Chinese financial institutions lent $1.34 trillion to developing countries from 2000 to 2021, US researchers at AidData said in a report that showed the world’s biggest bilateral lender switching from infrastructure to rescue lending.
While lending commitments peaked at almost $136 billion in 2016, China still committed to almost $80bn of loans and grants in 2021 according to the data, which captures almost 21,000 projects in 165 low and middle income countries as probably the most comprehensive dataset of its type. Overseas finance has won Beijing allies across the developing world, while drawing criticism from the West and in some recipient countries, including Sri Lanka and Zambia, that infrastructure projects it funded saddled them with debt they were unable to repay. Both the sources and the focus of China’s overseas financing, have changed, the data showed.
In 2013, when President Xi Jinping launched the Belt and Road Initiative to build infrastructure across the developing world, China’s policy banks accounted for over half of the lending. Their share started falling from 2015 and was 22pc by 2021. The People’s Bank of China and the State Administration of Foreign Exchange (SAFE), which manages China’s foreign currency reserves, accounted for more than half of lending in 2021, almost all bailout lending. “Beijing is navigating an unfamiliar and uncomfortable role – as the world’s largest official debt collector,” said the report by AidData, a research lab at William and Mary university. Much of China’s growing rescue lending is denominated in renminbi, the report found, with loans in the Chinese currency overtaking US dollars in 2020. Overdue payments to Chinese lenders have also risen. One way, China is managing repayment risk is through foreign currency cash escrow accounts it controls, AidData said. The arrangement is controversial because it gives China debt seniority, meaning other lenders, including multilateral development banks, could get paid second during any coordinated debt relief.
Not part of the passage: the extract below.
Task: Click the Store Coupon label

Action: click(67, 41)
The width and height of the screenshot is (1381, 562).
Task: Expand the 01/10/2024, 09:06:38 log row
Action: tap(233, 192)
AidData identified 15 countries, primarily in Africa, with escrow accounts totalling a combined $2.5bn at their peak in June 2023. Brad Parks, the study’s lead author, said they were not able to identify all such accounts, as they are normally kept private. He noted, though, that they had found collateralised loans worth $614bn and that cash was the main source of collateral required by Chinese lenders, indicating that the amount in escrow accounts could be far higher than $2.5bn. China is also working more with multilateral lenders and Western commercial banks. Half of its non-emergency lending in 2021 was syndicated loans, 80pc of that alongside Western banks and international financial institutions.